La Turquie envisage de renforcer la sécurité frontalière en cas d’attaque américaine contre l’Iran
La Turquie étudie des plans d’urgence le long de sa frontière si les États-Unis attaquent l’Iran voisin, a déclaré un haut responsable à l’Agence France-Presse jeudi.
“Si les États-Unis attaquent l’Iran et que le régime tombe, la Turquie prévoit des mesures supplémentaires pour renforcer la sécurité frontalière,” a déclaré le responsable, qui a demandé à rester anonyme.

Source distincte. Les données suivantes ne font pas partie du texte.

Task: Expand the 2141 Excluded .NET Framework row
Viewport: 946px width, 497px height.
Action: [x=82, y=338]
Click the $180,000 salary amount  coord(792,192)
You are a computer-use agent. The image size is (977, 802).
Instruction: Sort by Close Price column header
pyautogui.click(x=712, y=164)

Washington n’a pas exclu une nouvelle intervention militaire contre Téhéran en réponse à sa répression brutale ce mois-ci des manifestations, qui selon les groupes de défense des droits ont fait des milliers de morts.

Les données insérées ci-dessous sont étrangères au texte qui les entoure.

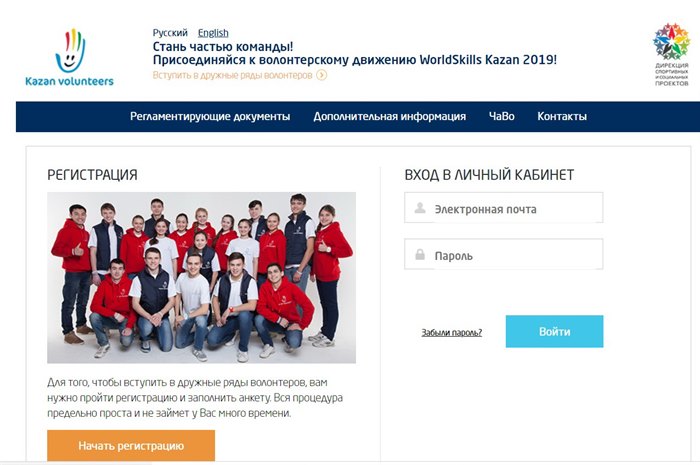
Task: Click the circled arrow next to join volunteers
Action: point(321,75)
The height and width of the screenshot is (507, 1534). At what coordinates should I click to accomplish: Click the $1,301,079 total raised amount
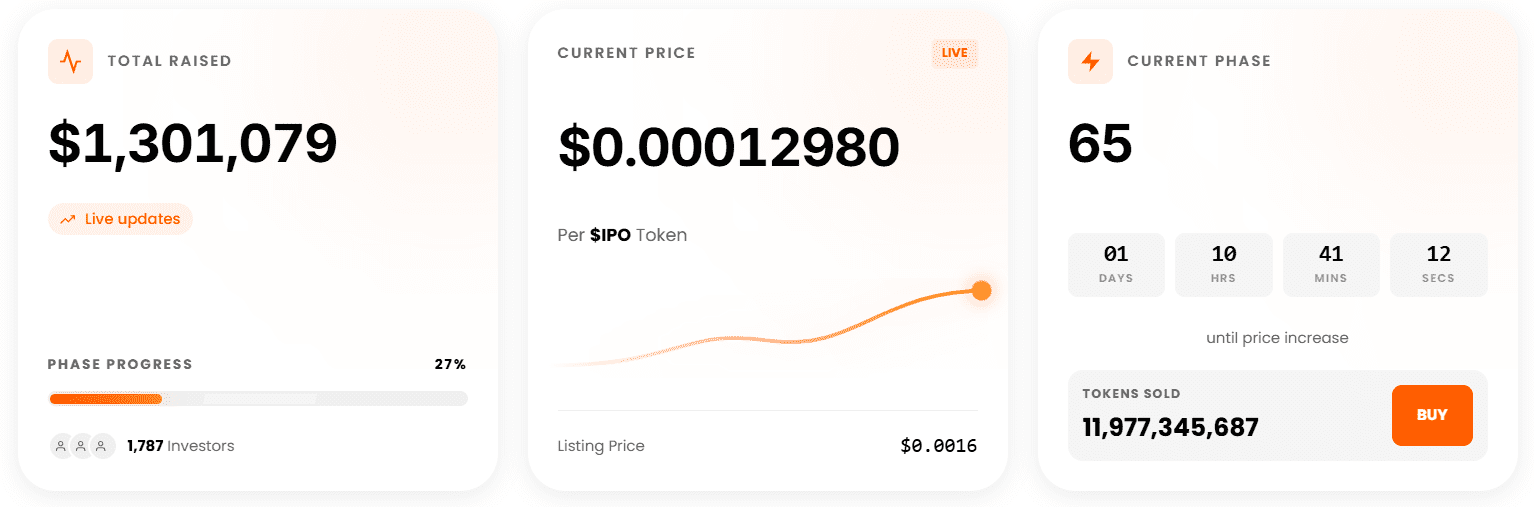(x=193, y=144)
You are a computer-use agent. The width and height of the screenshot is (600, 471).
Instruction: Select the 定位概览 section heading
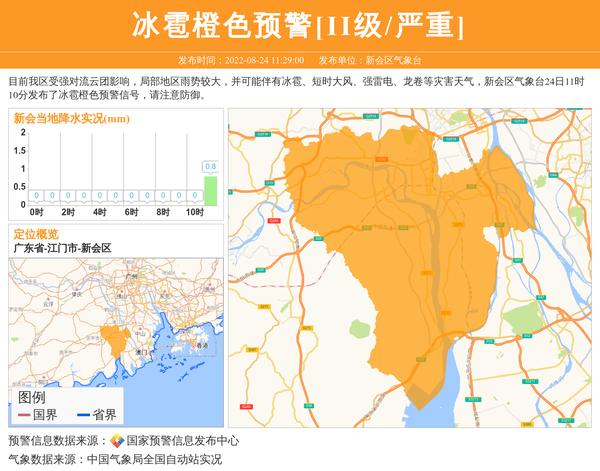pyautogui.click(x=36, y=234)
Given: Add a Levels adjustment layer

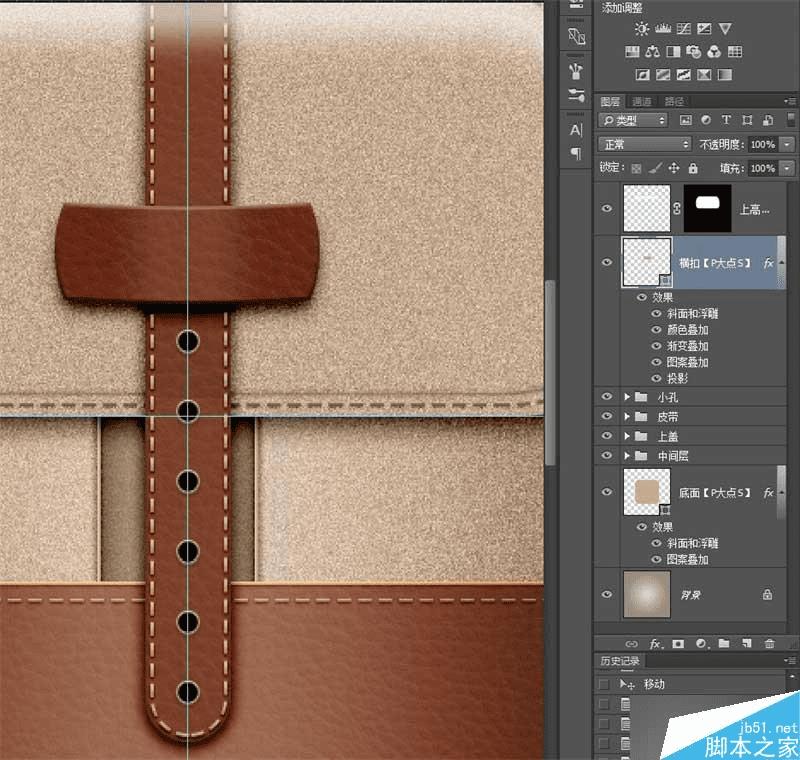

Une force navale américaine dirigée par un porte-avions a pris position dans les eaux du Moyen-Orient, a déclaré le Commandement central américain lundi, sans révéler son emplacement précis.

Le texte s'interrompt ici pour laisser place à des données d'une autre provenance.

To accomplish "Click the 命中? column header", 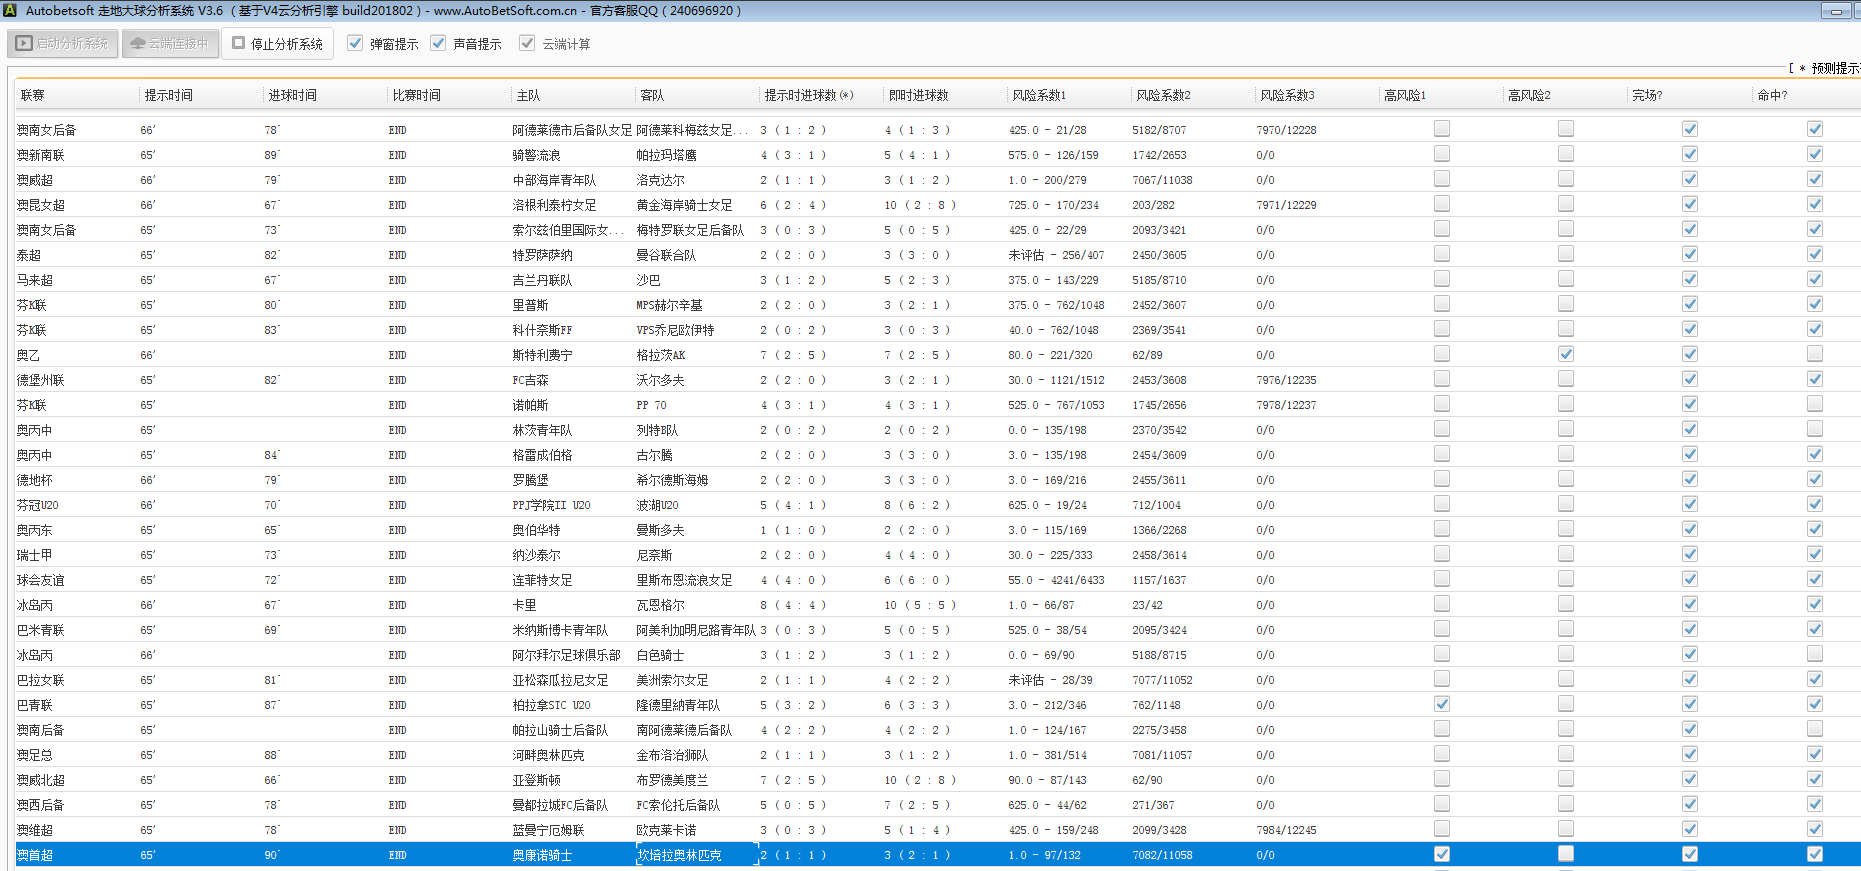I will pyautogui.click(x=1772, y=96).
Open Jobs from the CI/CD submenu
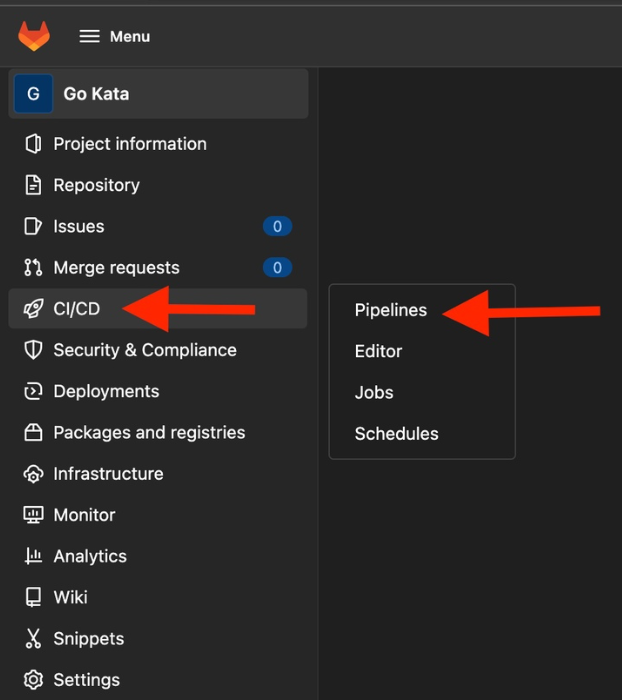The width and height of the screenshot is (622, 700). point(374,392)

La Turquie, membre de l’OTAN qui partage une frontière de 530 kilomètres avec l’Iran, a souvent exprimé son opposition aux opérations militaires visant la République islamique.
Une partie de leur frontière commune est sécurisée par un mur s’étendant sur 380 kilomètres mais “il s’est avéré insuffisant,” a déclaré le responsable à l’AFP.
À ce stade, les responsables turcs évitent d’utiliser le terme “zone tampon.”
Parmi les plans figurent “l’augmentation du déploiement de systèmes technologiques de sécurité frontalière et le renforcement des effectifs militaires,” a déclaré le responsable.